Mining the ARs from the frequent itemsets requires a transactional dataset which
can be a real transactional datset of any retail industry or can be a synthetic version
generated by a tool. A software tool called Transactional Dataset Generator (TDSG) has
been designed and implemented in Java language for generating a synthetic dataset.
Traditional central DW based approach for ARM is practically investigated with the
help of a client-server based framework. The overall response time for the ARM task
performed using this approach is also formulated. The outcome of this approach suggested
ii
the use of agent technology for DARM task for the issue of scalability and global knowledge
extraction.
An AEE is designed and implemented that acts as a distributed server application
for managing a multi-agent system (MAS) for DARM task. It provides the appropriate
functionality to Mobile Agents (MAs) to execute, communicate, migrate to other platform,
manage itinerary and use system resources.

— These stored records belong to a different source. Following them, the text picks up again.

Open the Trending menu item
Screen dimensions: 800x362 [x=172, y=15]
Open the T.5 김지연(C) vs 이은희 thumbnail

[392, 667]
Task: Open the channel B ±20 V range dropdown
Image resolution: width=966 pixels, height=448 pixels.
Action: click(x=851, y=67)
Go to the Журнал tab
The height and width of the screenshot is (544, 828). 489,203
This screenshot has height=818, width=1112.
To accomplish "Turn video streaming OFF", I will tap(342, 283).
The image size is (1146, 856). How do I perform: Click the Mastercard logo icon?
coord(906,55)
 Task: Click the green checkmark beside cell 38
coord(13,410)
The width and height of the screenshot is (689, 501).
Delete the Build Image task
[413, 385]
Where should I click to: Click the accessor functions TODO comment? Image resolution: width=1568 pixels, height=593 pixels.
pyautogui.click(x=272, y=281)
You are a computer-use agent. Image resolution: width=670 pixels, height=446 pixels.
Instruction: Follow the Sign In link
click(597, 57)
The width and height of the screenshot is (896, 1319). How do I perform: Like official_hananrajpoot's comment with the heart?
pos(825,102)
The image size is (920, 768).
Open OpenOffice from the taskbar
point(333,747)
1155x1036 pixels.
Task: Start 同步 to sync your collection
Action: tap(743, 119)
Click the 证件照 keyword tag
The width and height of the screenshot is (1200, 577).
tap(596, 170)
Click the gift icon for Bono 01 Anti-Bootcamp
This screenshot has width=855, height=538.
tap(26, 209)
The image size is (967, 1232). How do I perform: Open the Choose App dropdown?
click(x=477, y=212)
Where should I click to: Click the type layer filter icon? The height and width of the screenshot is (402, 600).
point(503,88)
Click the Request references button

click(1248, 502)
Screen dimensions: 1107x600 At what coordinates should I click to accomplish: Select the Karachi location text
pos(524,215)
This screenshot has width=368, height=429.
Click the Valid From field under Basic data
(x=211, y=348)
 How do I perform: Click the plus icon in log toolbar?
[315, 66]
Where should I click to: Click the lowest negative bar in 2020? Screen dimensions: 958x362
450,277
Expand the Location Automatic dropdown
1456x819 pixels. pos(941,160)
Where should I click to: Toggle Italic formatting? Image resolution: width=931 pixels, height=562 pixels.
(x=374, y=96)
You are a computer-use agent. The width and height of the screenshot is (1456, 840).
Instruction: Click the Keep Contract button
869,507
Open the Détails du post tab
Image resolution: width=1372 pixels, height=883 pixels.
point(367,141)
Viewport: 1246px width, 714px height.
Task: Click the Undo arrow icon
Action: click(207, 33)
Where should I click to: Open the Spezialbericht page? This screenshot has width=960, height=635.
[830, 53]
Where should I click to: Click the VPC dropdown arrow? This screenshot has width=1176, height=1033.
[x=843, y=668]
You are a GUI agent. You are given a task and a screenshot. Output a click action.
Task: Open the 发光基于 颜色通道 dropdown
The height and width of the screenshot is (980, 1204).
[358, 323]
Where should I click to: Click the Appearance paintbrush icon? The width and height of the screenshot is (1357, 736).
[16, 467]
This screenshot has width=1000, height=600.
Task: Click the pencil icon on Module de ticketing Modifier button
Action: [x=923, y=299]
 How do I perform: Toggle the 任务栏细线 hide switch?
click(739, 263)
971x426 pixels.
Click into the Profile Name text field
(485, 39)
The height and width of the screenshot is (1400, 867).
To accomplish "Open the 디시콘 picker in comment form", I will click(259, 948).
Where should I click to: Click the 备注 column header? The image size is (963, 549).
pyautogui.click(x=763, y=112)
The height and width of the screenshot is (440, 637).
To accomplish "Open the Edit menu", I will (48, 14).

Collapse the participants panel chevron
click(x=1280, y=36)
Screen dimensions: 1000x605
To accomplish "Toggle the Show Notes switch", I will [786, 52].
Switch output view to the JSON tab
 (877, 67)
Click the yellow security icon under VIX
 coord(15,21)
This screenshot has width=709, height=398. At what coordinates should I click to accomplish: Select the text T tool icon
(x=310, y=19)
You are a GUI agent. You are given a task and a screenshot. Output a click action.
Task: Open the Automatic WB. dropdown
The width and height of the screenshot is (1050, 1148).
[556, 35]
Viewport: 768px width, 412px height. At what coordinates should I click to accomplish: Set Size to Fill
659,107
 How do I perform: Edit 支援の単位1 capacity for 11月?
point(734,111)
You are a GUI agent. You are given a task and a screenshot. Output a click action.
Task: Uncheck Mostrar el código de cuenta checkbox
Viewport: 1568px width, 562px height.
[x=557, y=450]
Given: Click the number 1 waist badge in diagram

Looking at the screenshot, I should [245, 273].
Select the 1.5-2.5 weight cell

A scalable MAS called Agent enriched Mining of Globally Strong Association Rules
(AeMGAR) that act as framework for DARM task is designed and implemented using
two computing models. In a serial computing model MAs visit n distributed sites serially
and performs their designated tasks. Global knowledge and performance of this system is
compared with the traditional central DW based ARM approach. Serial itinerary used for
MAs increases the overall cost of DARM task so a parallel computing model is designed.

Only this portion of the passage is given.